Whole Roasted Cauliflower With Lemon, Parmesan & Spice
A whole roasted head of cauliflower is a spectacular side dish that appeals to the eye as well as the taste buds. Substitute the Parmesan for vegan cheese, and it's a vegan main. It takes a bit longer than roasting the florets, but it’s worth the trouble for a special meal.
- 1 head cauliflower
- 1/3 cup Parmesan grated
- 1/3 cup olive oil
- 4 cloves garlic crushed
- 1 Limoneira® lemon zest & juice
- 1 teaspoon rosemary chopped
- 1 teaspoon smoky paprika
- 2 sprigs Italian parsley chopped
- 1/2 teaspoon kosher salt
- 1/4 teaspoon black pepper
Preheat the oven to 400°F.
Using a sharp knife, cut off the stem of the cauliflower, and cut out that inside core you would discard if you were cutting into florets. Take it slowly, so that you don’t cut too far. You want to leave the head intact.

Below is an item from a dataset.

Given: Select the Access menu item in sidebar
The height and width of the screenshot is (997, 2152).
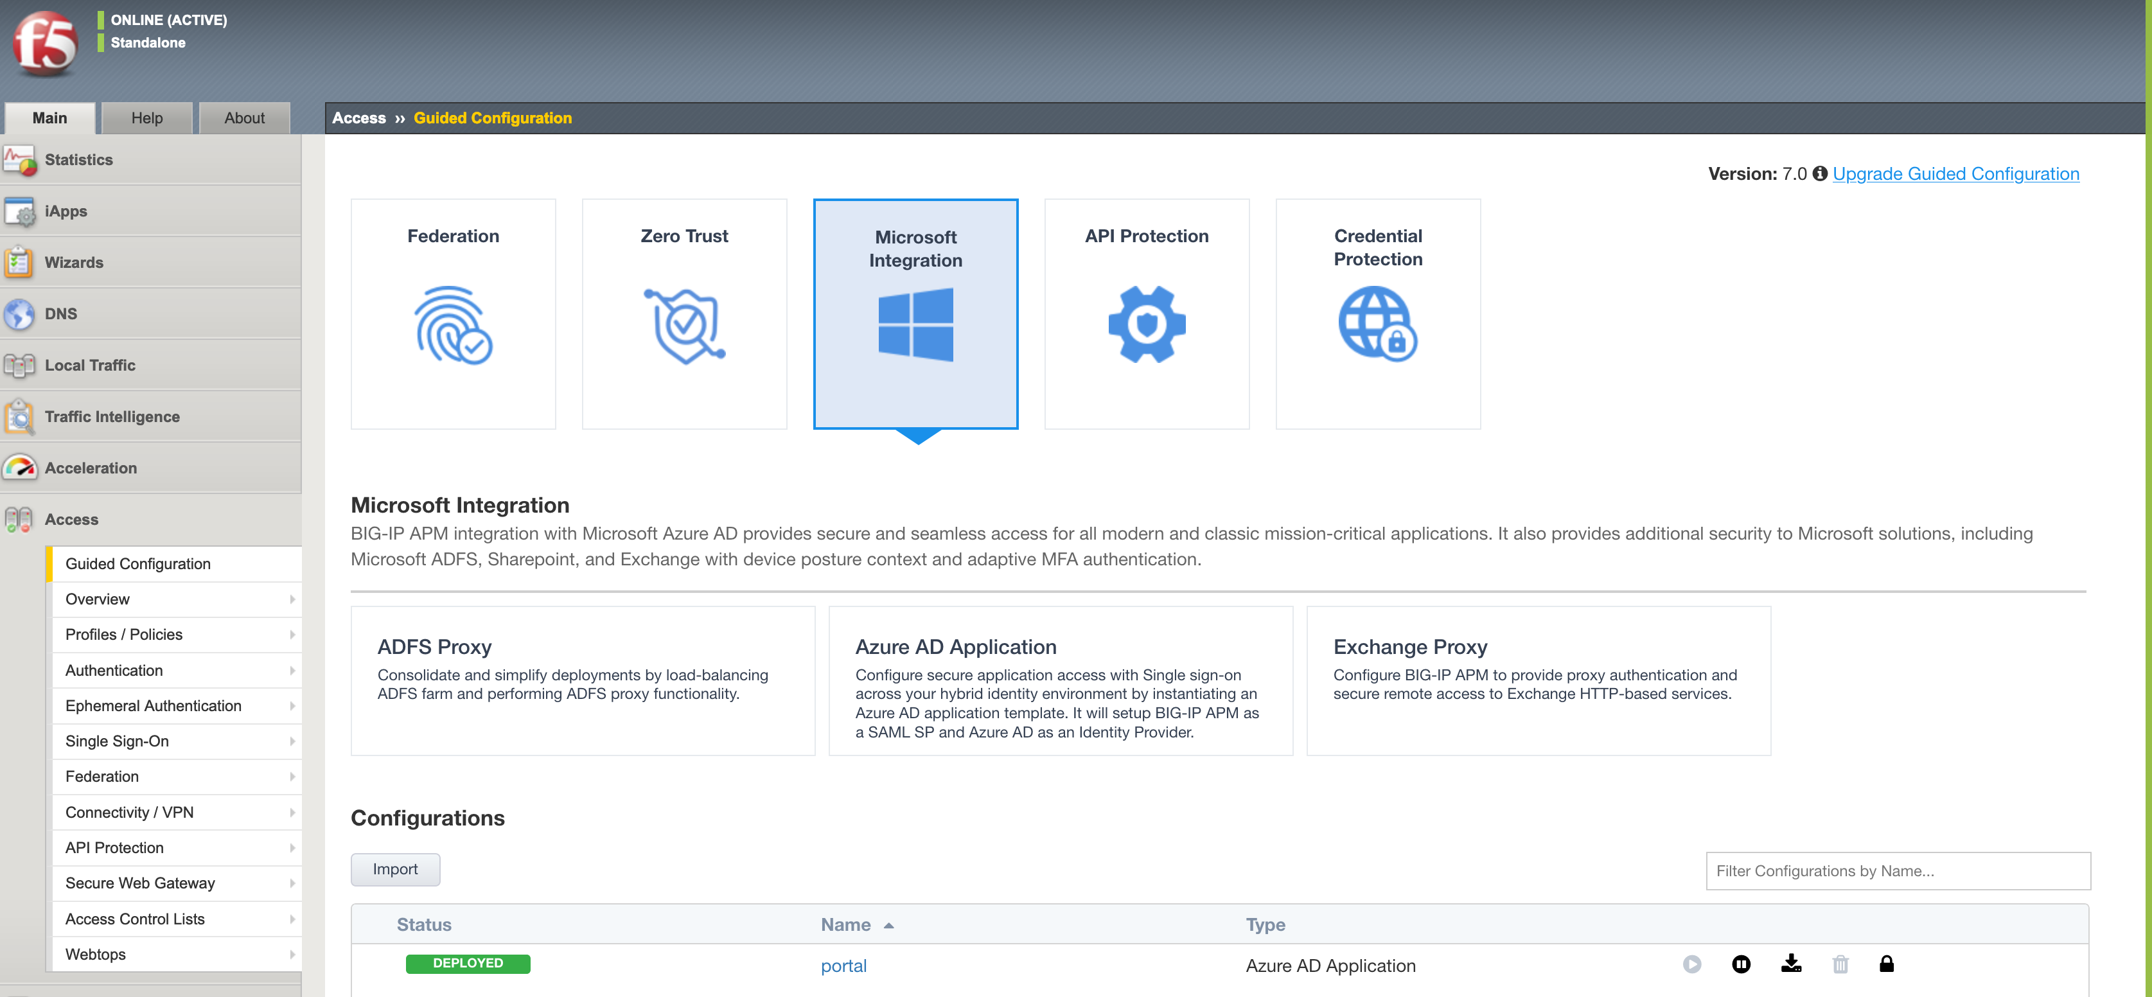Looking at the screenshot, I should [71, 518].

In a small bowl, combine 2 tablespoons of the Parmesan, along with the remaining ingredients. Stir to blend.
Place the cauliflower in a large dutch oven or casserole, first with the stem side up. Pour about half the Parmesan mixture into the middle, letting it drip and drizzle throughout the florets.
Turn the head over, and drizzle the remaining sauce mixture over the top of the cauliflower. Brush any drippings back into the cauliflower.
If the dutch oven has a lid, cover it. If not, then make a tented cover with foil, and place in the oven. Bake for 35 to 50 minutes, depending on the size. It should be tender, and a knife should easily slide into the middle.
Take off the lid or foil tent, and sprinkle the remaining Parmesan over the cauliflower.
Broil for 3 to 5 minutes, until the Parmesan has begun to brown.